Tag Archives: Kath Burlinson

a record of one hot little theatre machine

Alison Goldie and Kath Burlinson

The Weird Sisters, 1996-2002, produced high quality, award-winning comedy drama for a wide audience. We, the two actors in the company, Alison Goldie and Kath Burlinson,  devised our own work, characterised by its imaginative, emotional and physical content. Our three shows were ‘It’s Uncanny!’, ‘Loveplay’ and ‘The Weird Sisters Get Around’.

We met at Hull University in 1979 and first worked together professionally as The Wild Girls comedy double-act in the 1980s. Friends for 20 years, we reunited in 1996 to form a new company, taking our first show, ‘It’s Uncanny!’, to Edinburgh Fringe in 1997. After that, The Weird Sisters had phenomenal international success and toured almost non-stop. We played in Australia, Canada, the USA, Holland, Germany and Belgium, as well as all over the UK. Our intention to produce high quality comedy drama paid off in huge critical acclaim as well as making us one of the best-loved companies on the fringe circuit.

Our live shows have been performed in theatres, tents, village halls, schools, in an Australian women’s prison and a Dutch organ museum. Our favourite programme description, translated from the German, was ‘The Weird Sisters are as stimulating as a biscuit, dunked in a glass of poisoned cherry juice.’

Sexy...

PRODUCTIONS:

IT’S UNCANNY (1997-8)

Winner Best Show Award, Victoria Fringe (Canada) 1998.

Winner Vancouver Sun People’s Choice Award, Vancouver Fringe 1998.

Vibrant, funny and fast-paced tale of two girls whose lives are spookily affected by the meddlesome antics of two ancient crones from beyond the reach of time and morality. The Weird Sisters played a score of animate and inanimate objects in an exuberant display of physical and verbal invention. Masks, movement and mime combined to make mesmerising comedy that was sometimes surreal, sometimes disarmingly honest and sometimes entirely improvised. From boy-craze to drug-daze and New Age to old age, “It’s Uncanny!” travelled with glee, offering a unique and inspiring theatrical experience. Sheer entertainment with a fab soundtrack and a lot of juice.

Exercises:
A. According to the Weird Sisters page, in what year did the company take its first show to the Edinburgh Fringe?
B. Please print the part of the Weird Sisters page starting at "Winner Vancouver Sun" and ending at "lot of juice.".
The items below have no connection to the Weird Sisters page.

Listed entries:
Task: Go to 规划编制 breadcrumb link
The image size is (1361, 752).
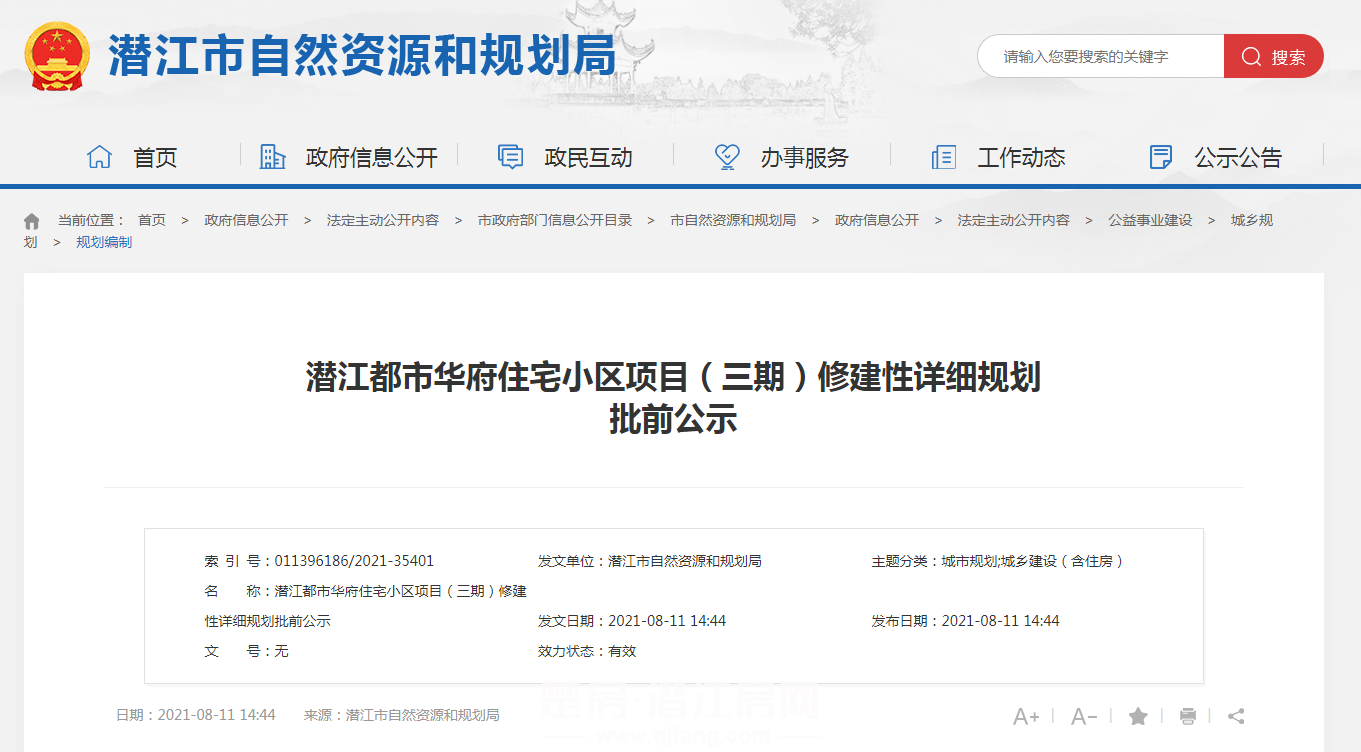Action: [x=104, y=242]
---
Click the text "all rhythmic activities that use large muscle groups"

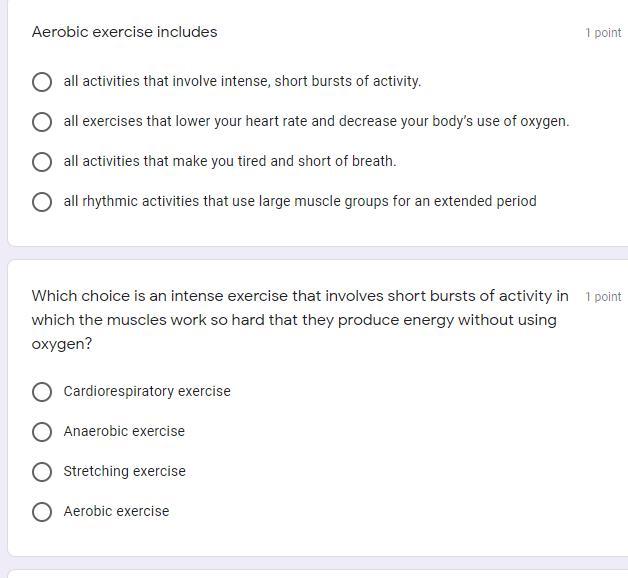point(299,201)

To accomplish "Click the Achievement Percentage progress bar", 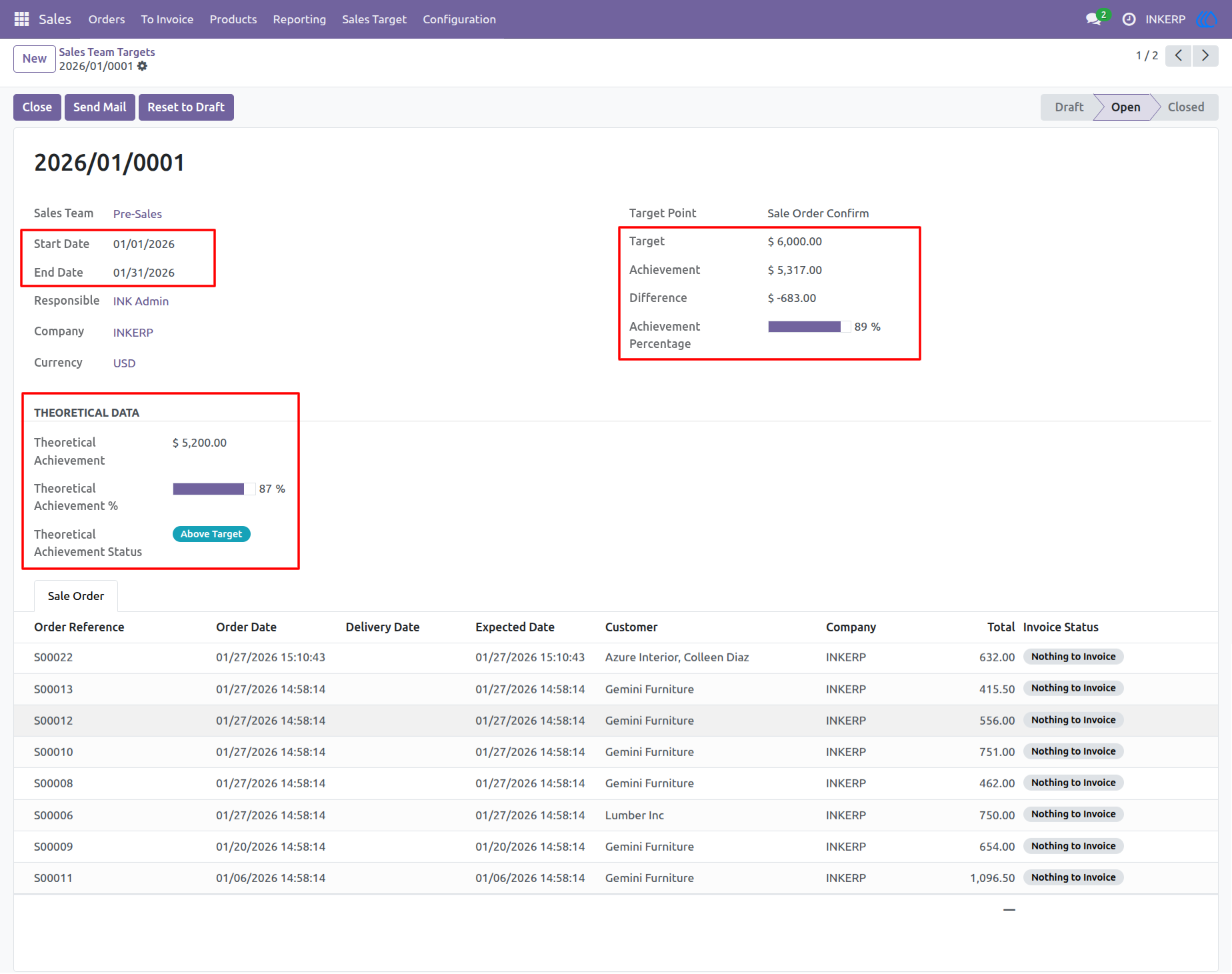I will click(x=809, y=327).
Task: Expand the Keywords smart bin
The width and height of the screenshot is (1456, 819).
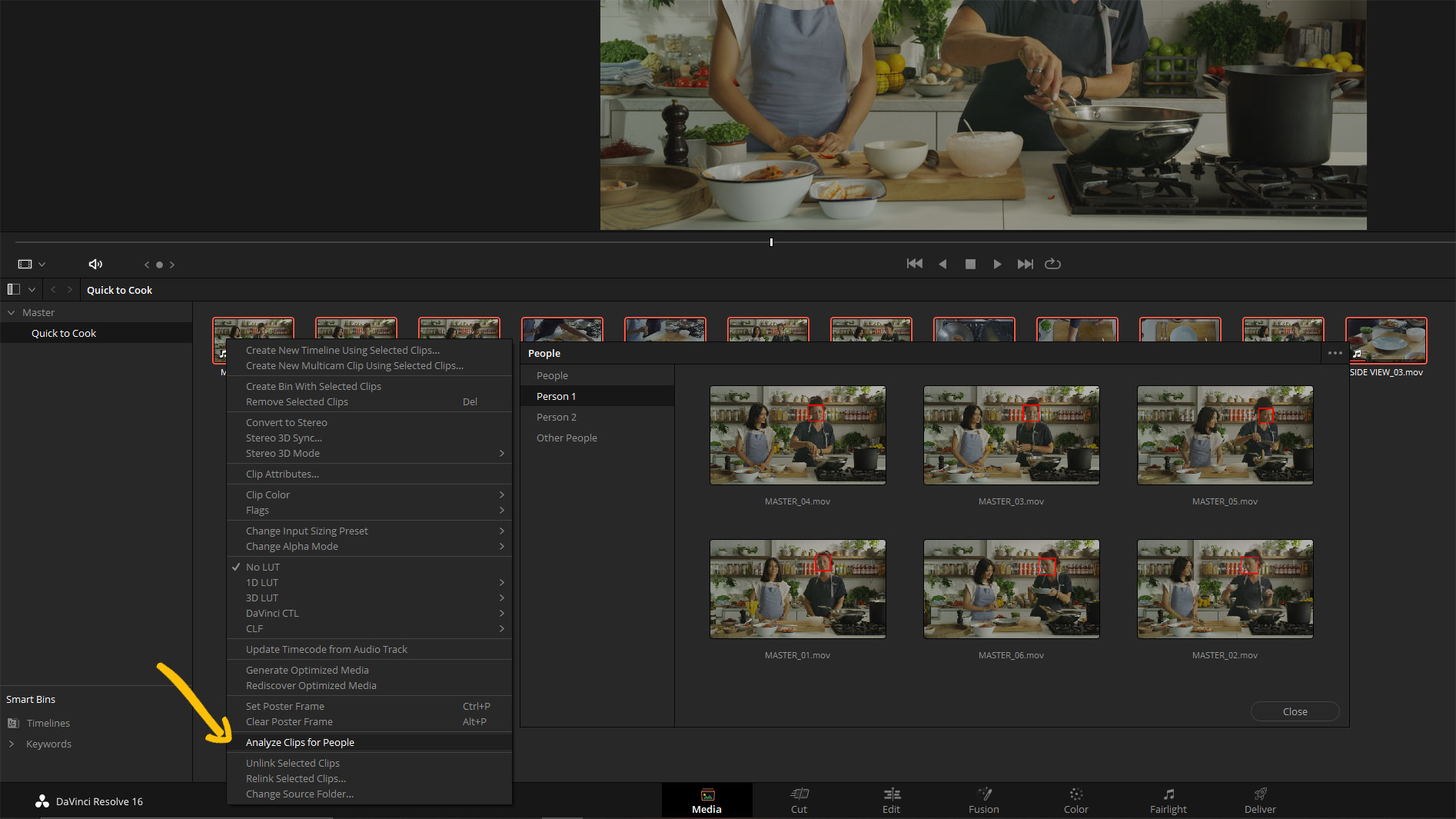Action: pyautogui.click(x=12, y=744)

Complete answers:
A. 1997

B.
Winner Vancouver Sun People’s Choice Award, Vancouver Fringe 1998.

Vibrant, funny and fast-paced tale of two girls whose lives are spookily affected by the meddlesome antics of two ancient crones from beyond the reach of time and morality. The Weird Sisters played a score of animate and inanimate objects in an exuberant display of physical and verbal invention. Masks, movement and mime combined to make mesmerising comedy that was sometimes surreal, sometimes disarmingly honest and sometimes entirely improvised. From boy-craze to drug-daze and New Age to old age, “It’s Uncanny!” travelled with glee, offering a unique and inspiring theatrical experience. Sheer entertainment with a fab soundtrack and a lot of juice.